I held it together yesterday.  I had to.  Two services, two times to preach, a Sunday School class to teach, a special visitor to welcome, a potluck...I couldn't let my mind go to the saying goodbye part, the see-you-in-three-months part because I knew that I would get tearful and I am a real sloppy, messy, crier.  So I focused on getting through the morning and giving hugs and finishing up all the little tasks I needed to do.

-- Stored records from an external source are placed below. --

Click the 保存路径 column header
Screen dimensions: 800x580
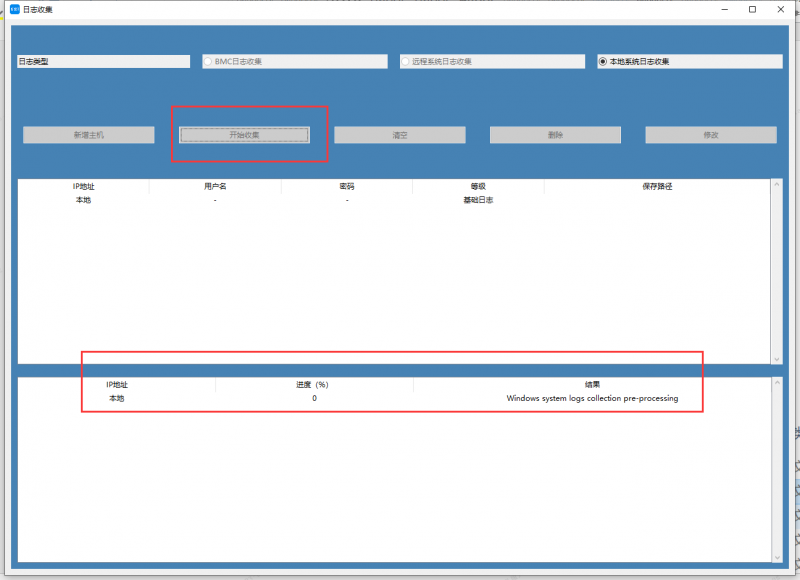tap(657, 187)
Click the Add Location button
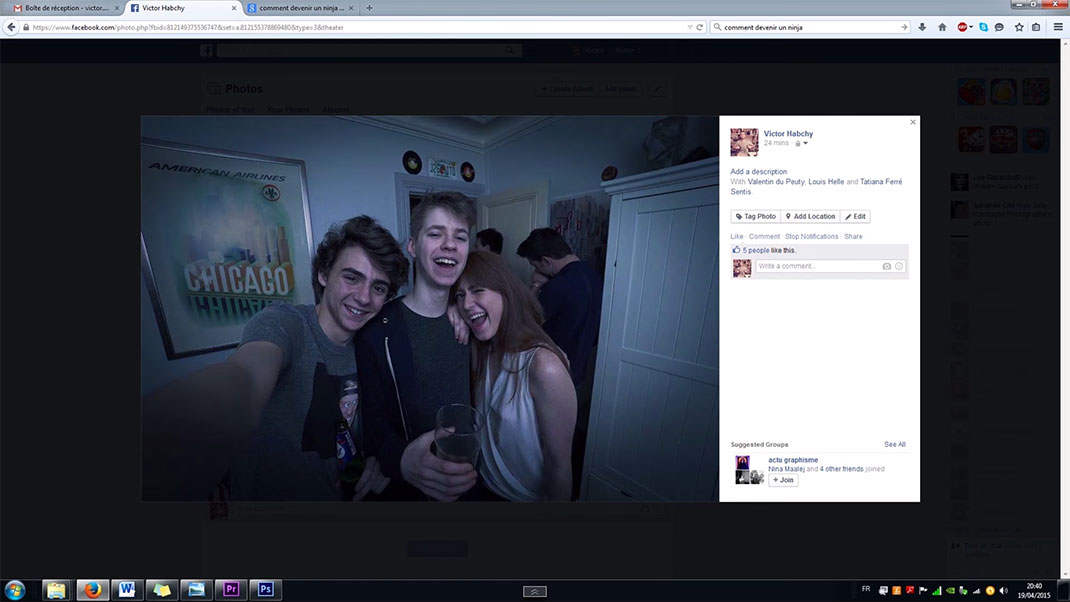 809,216
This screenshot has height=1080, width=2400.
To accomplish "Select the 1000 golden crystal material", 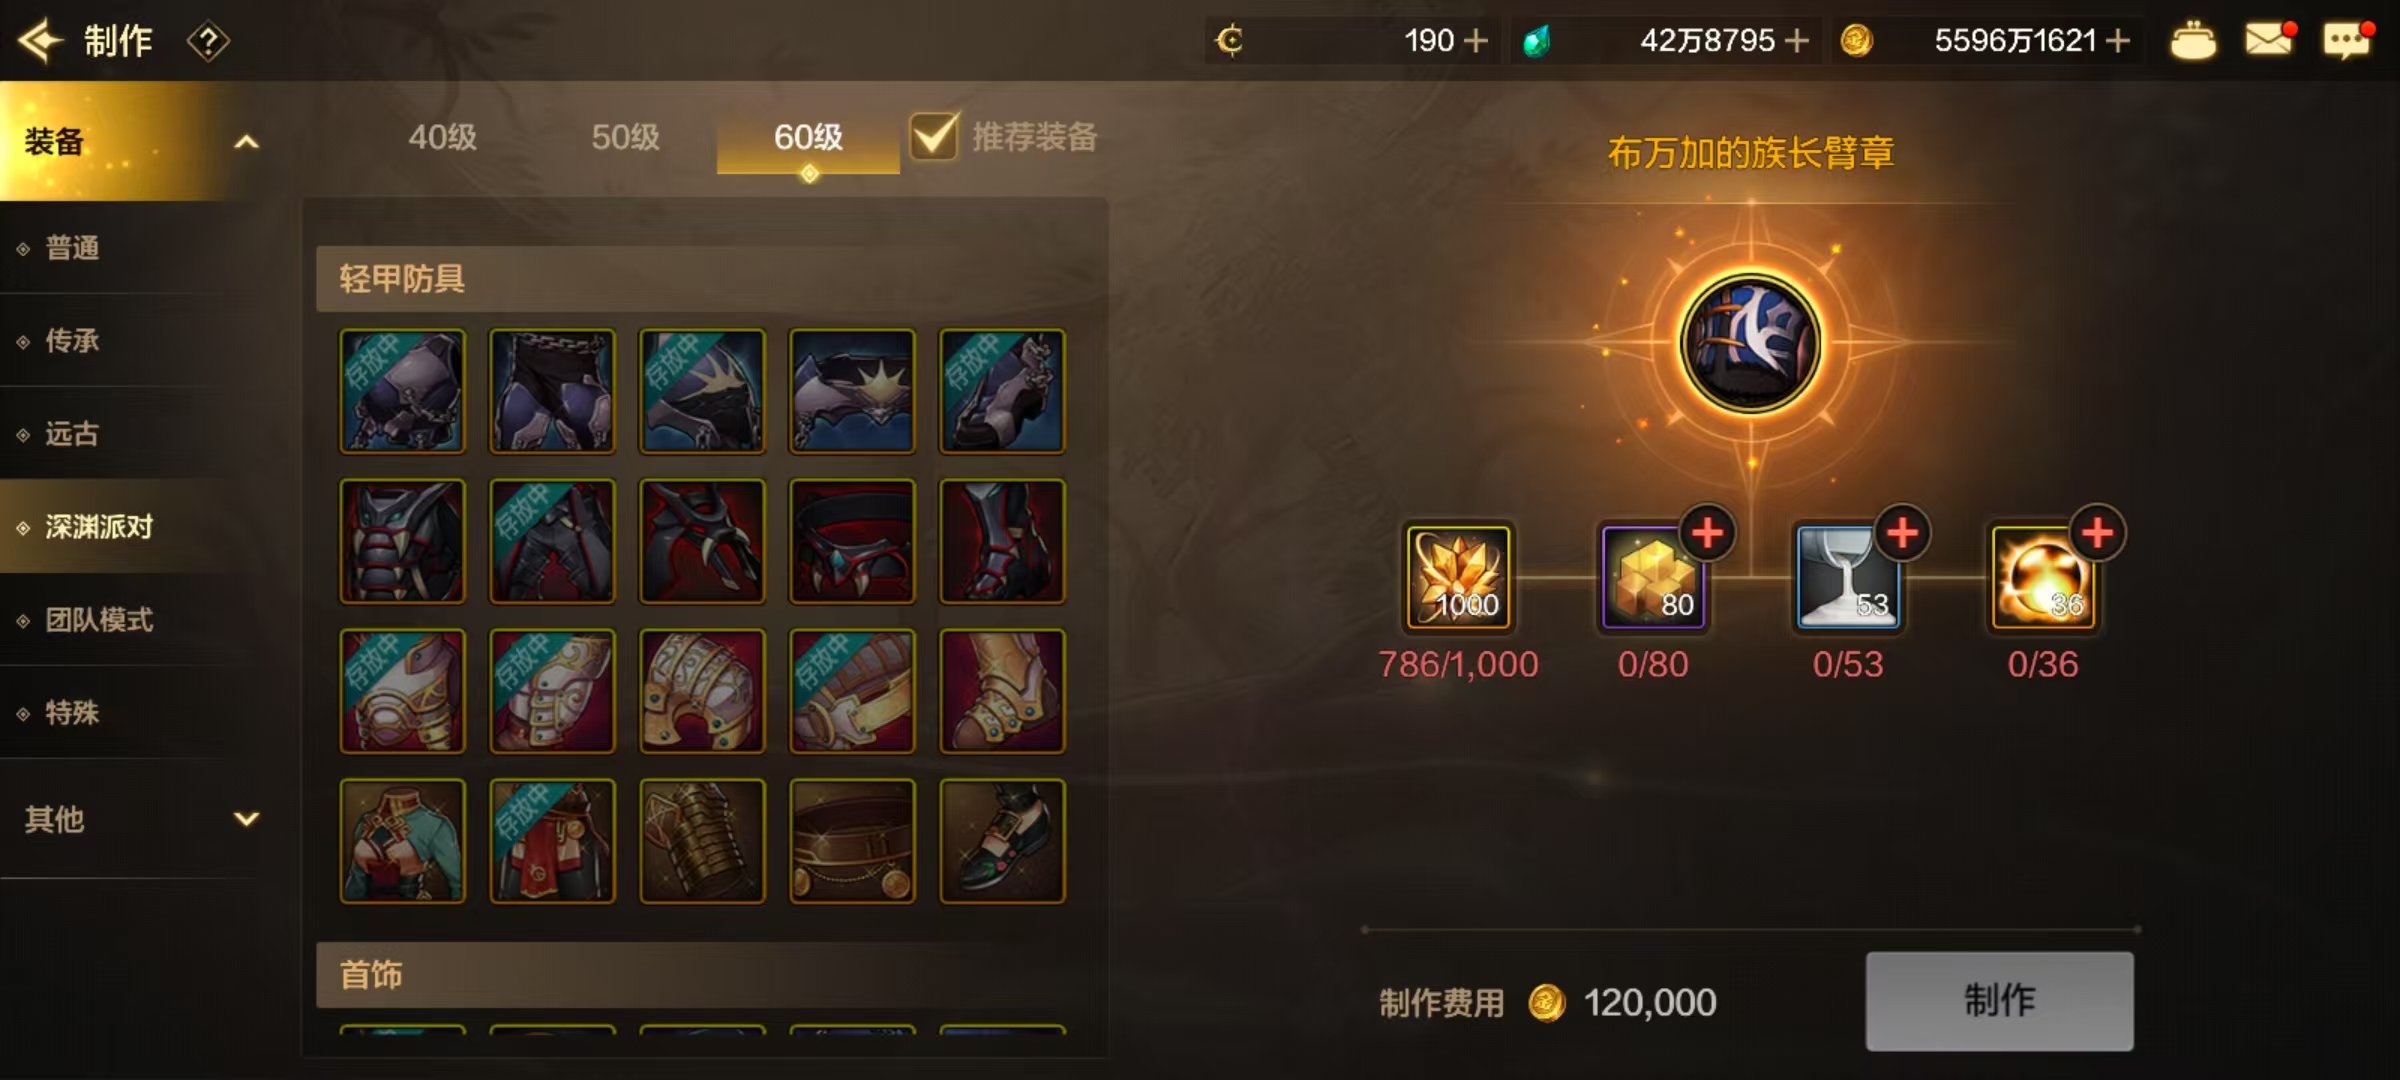I will pos(1458,578).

And then this morning I looked at the photos from the blessing yesterday.  My Regional Minister, Bill Rose-Heim, came to bless me as I prepared to leave and bless John Carr as he takes over as pastor during my sabbatical.  I didn't know what Bill would do for the time of blessing, but he had questions he asked of each of us.  For me, the questions were things like, "Will you rest and seek God?" For John, "Will you trust in the gifts God has given you to lead this congregation?"  And even the congregation agreed to pray for both of us.  Then they surrounded us, laying hands on us, and they prayed.  Bill gave the church a walking staff to stand in a visible place for the summer to remind the church that while I am on my sabbatical journey, I am still a part of them.

If I had allowed myself to be more present in that moment, I probably would have cried.  But I held it together.  Until this morning when I looked at the photos and remembered how powerful that blessing was, what a gift it was to me (and I assume to John, too).



And now I need to do one of the most painful steps of entering into sabbatical - hiding my church friends from my Facebook feed.  The only way I can let go of the mantle of pastor is to be unaware of what is happening in their lives - the good and the bad.  But they are also my friends, and I care about them and it feels wrong to be unaware if they are hurt or in trouble.  This is where I must surrender those anxious feelings and trust that God and John and the church herself will care for all the needs that happen while I am gone.  But it's hard.  And it hurts.

3 comments:

  1. Blessings! Enjoy and rejuvenate in God's love.

    ReplyDelete
  2. Blessings! Enjoy and rejuvenate in God's love.

    ReplyDelete
  3. It hurts because you love so deeply; that's ok. Embrace the sadness and the pain! You have an "all-in" kind of love. Remember, you are TENACIOUS!!!!